Varney ran through the tickets several times and counted them to see if they were all there. His numbers were from 281 to 290. He mixed the tickets over thoroughly inside the hat with his hand, and the blindfolded Sophy began drawing. She had carefully bent all of her own tickets in such a way as to enable her to identify them by touch, and had no doubt that she would own Hyder Ali within the next twenty minutes. There was excited buying and selling, at big premiums, of numbers remaining in the hat as the contest narrowed down, and there were frequent delays in the drawing to accommodate the speculators. Six of Sophy’s tickets had come out. None of them were bent and cold chills raced up and down her spine. Her agile and nervous fingers had carefully avoided a well bent ticket near one side of the grimy interior of the hat. When she drew out a flat ticket next to it, she learned to her horror that it was her last number. With a faint heart she reached for the other, hoping that there had been some error in her count, but the last ticket was number 294, and it belonged to Mr. Flaherty.
It was evident to her that the wily Josh had discovered the bent tickets, and while he was handling them over inside the hat he had managed to straighten them all and bend Flaherty’s. Whatever other artifice Josh might have had in reserve had he not discovered the bunch of bent tickets will always be a mystery, but he certainly had no intention of leaving Hyder Ali in the river country.
Sophy removed the handkerchief, under which she had found no difficulty in peeking during the drawing, and looked upon Josh.
Human eyes have seldom glittered with the venomous and deadly glow that he now saw in Sophy’s orbs. Such eyes might have blazed through a labyrinth in a jungle upon one who had seized a tiger cub. Backed by courage the look would have portended murder.
Sophy at once realized the hopelessness of her position, for no specious protest was possible. She had encountered an adept in an art in which she was but a tyro. It was all over and she was compelled to smother her impotent wrath.
To the crowd, ignorant of the little drama on the platform, everything had seemed entirely regular.
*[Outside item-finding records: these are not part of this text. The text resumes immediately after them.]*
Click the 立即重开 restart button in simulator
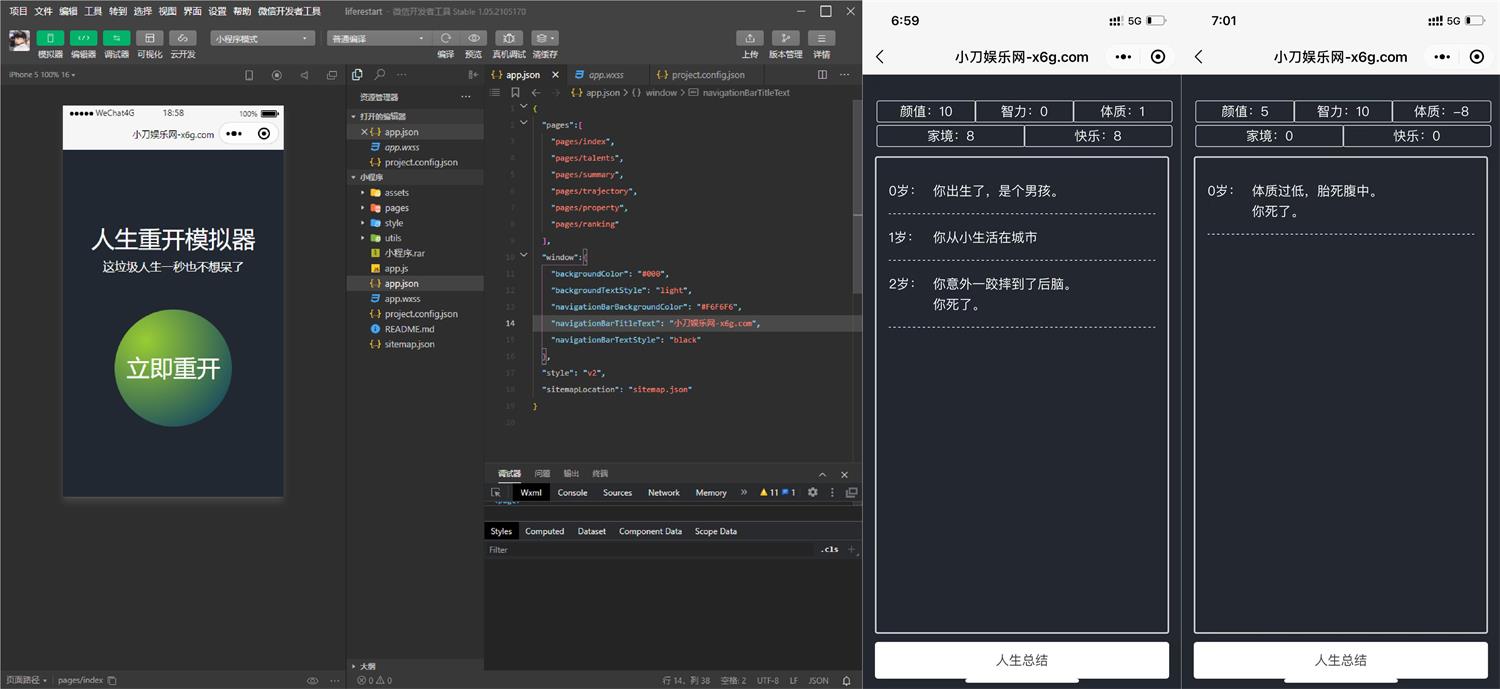1500x689 pixels. point(172,368)
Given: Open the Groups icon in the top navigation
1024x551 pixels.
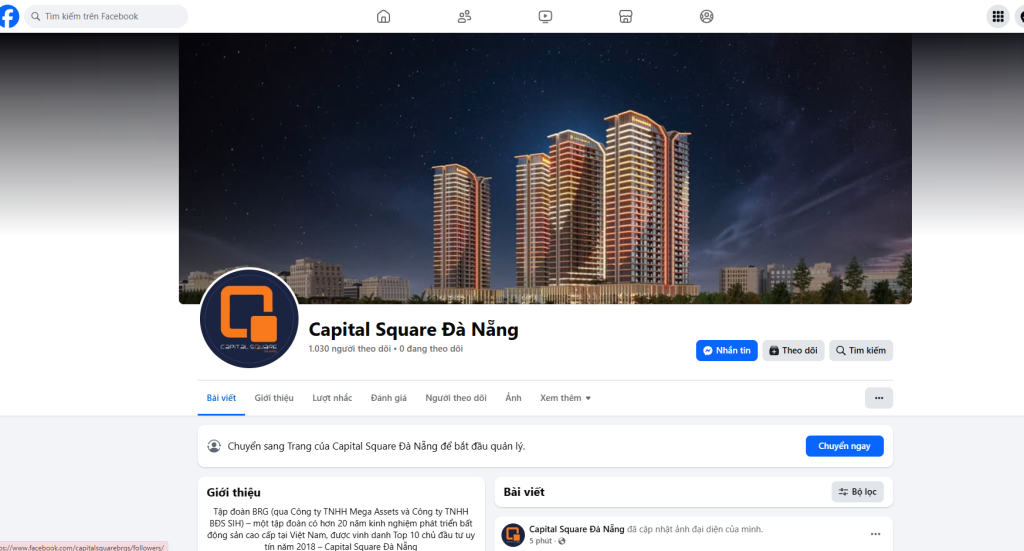Looking at the screenshot, I should [707, 16].
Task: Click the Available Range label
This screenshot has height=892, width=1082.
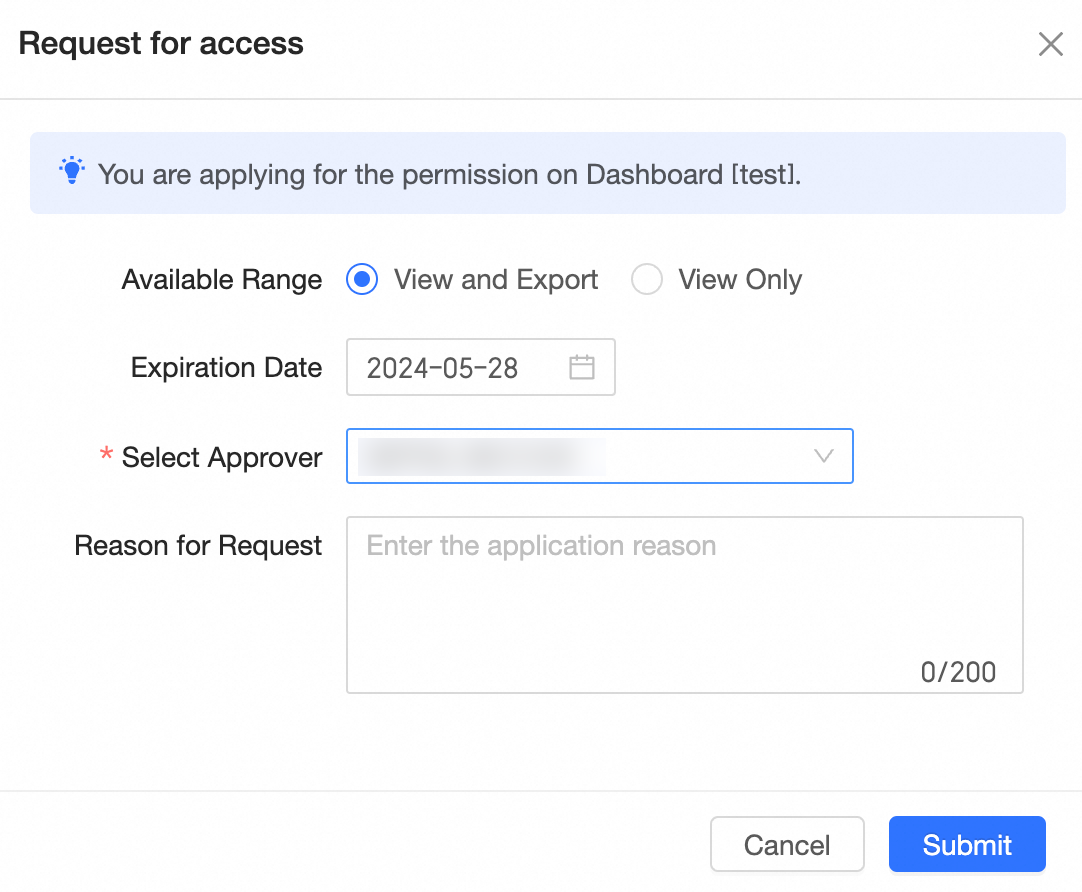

None of them had ever had a ghost of a chance of getting the turkey, but they were good natured losers. Pop Wilkins carefully restored the old stovepipe hat to his shining dome. While regretting that he had not won Hyder Ali and that that remarkable bird from foreign lands was not to remain in the community, he declared that there was now nothing to do but congratulate the winner.
“That’s what we done at the turkey shoot last year,” remarked Bill in an undertone, as we watched the perforated box being loaded on to Flaherty’s spring wagon.
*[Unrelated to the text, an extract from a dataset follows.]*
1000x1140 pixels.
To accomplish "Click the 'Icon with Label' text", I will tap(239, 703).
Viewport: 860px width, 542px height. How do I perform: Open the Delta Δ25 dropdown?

Varney tactfully refrained from assisting in the loading. “I hate to part with that bird,” he declared, “but business is business an’ there ’e goes!”
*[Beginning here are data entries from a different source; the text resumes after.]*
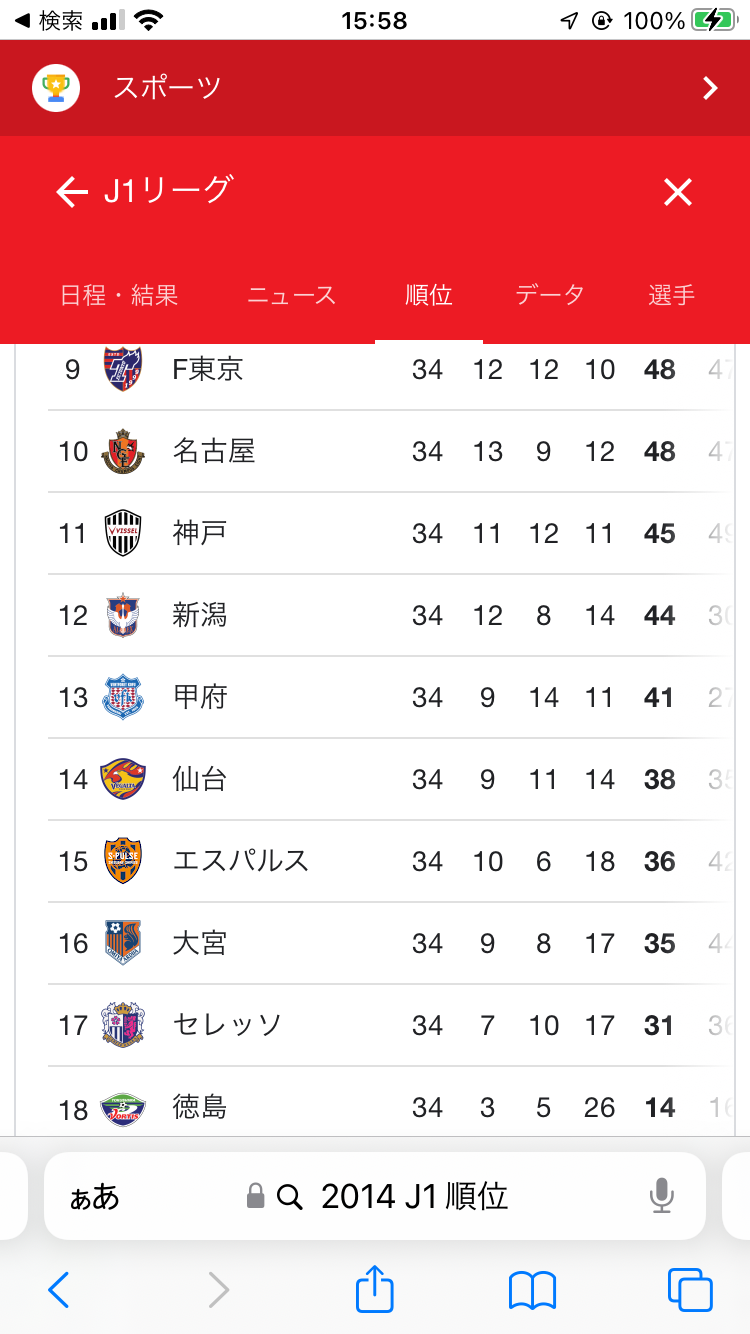Switch to the 日程・結果 tab

coord(119,295)
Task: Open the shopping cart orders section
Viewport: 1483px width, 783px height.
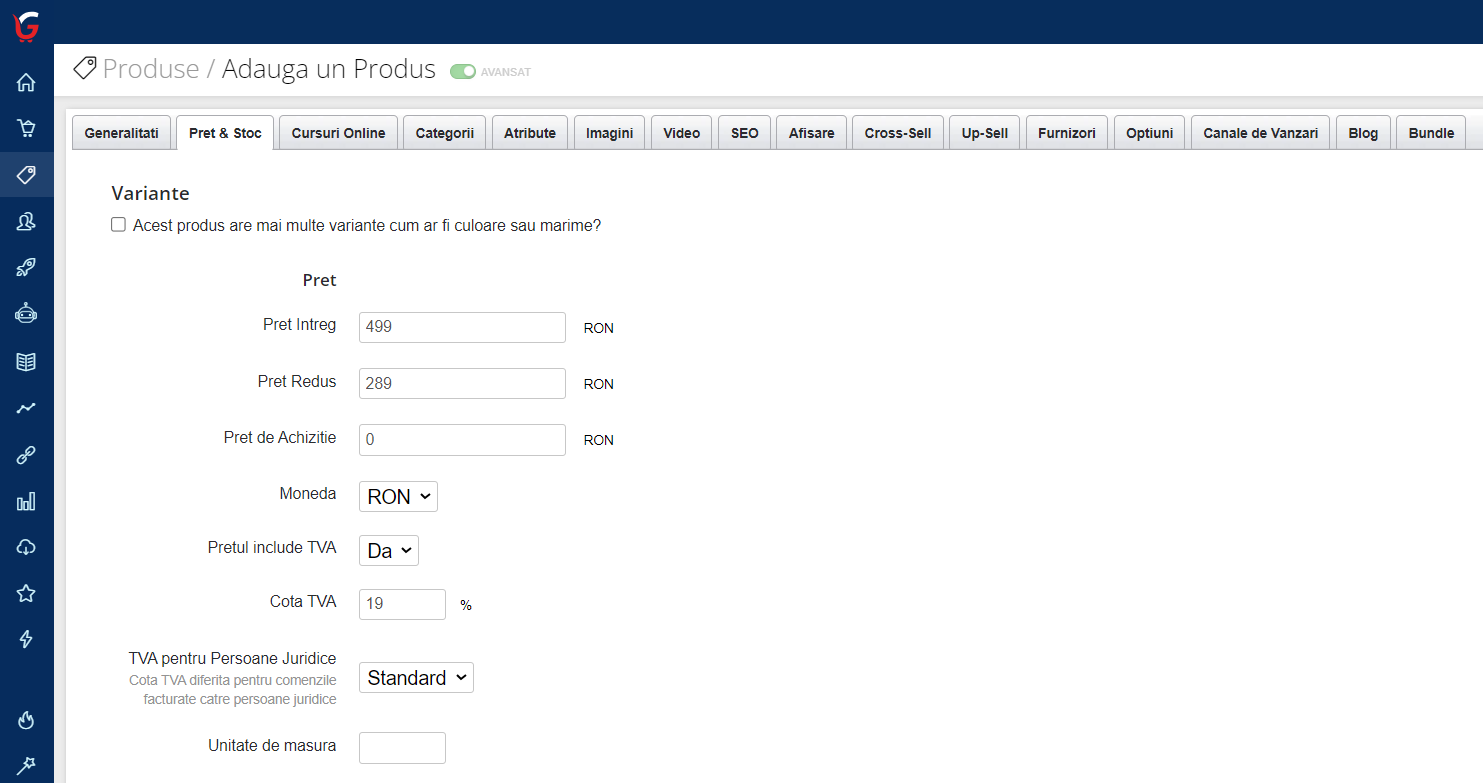Action: 26,128
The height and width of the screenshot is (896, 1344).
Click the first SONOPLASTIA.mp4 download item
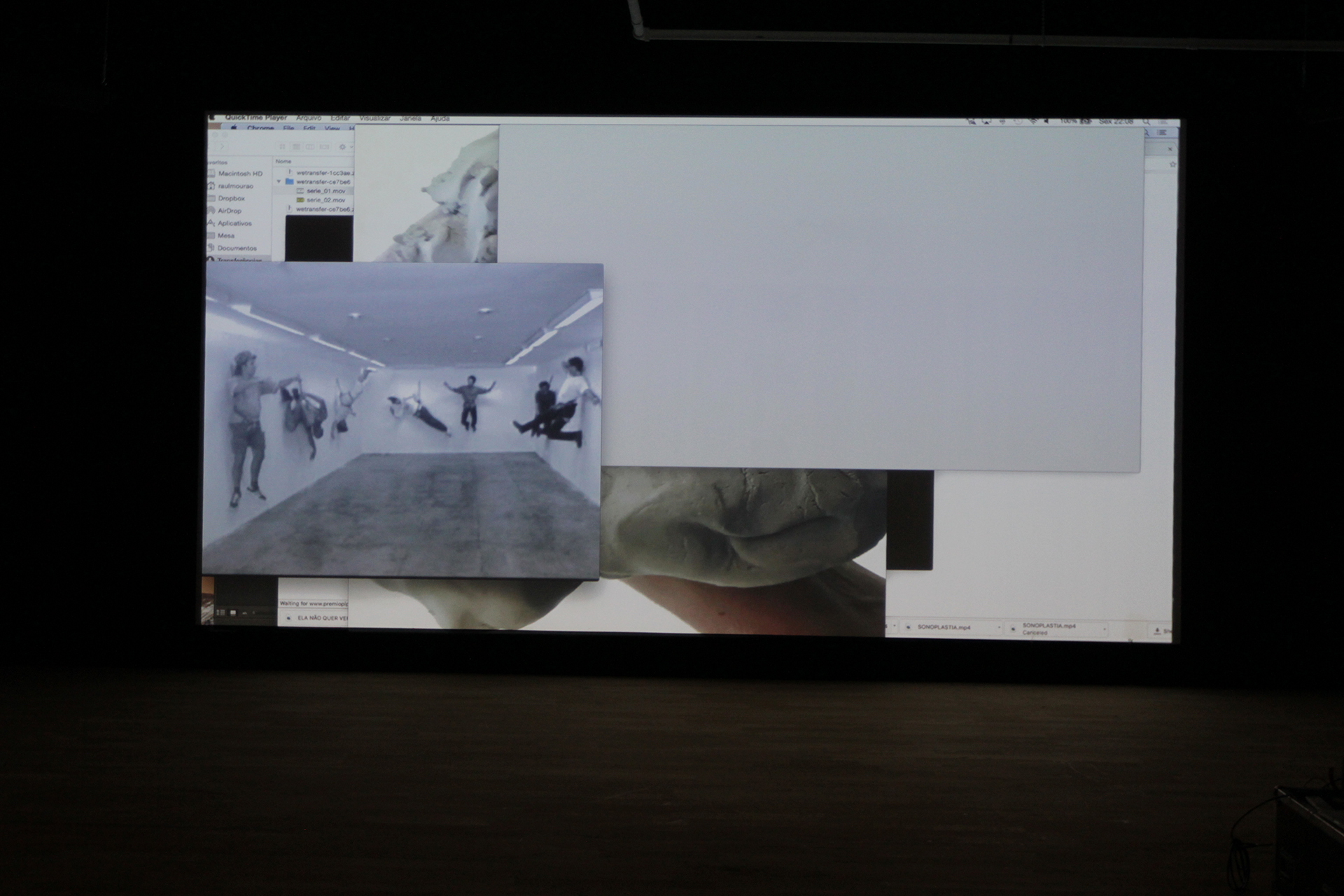[x=944, y=627]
Sophy continued to look upon him with a steely and viperous glare, but he did not appear to notice her. They each knew that the other thoroughly understood the situation, and there were no ethics that were debatable. Sophy knew that Flaherty was a man of straw, and that she had been skilfully robbed of the fruits of her chicanery. Varney regarded her discomfiture with the generous benevolence of a victor.
Sophy believed that all moral logic, and every other kind of logic, entitled her to Hyder Ali. She considered that in addition to the loss of the bird, she had been swindled out of the seven dollars she had paid for her worthless chances.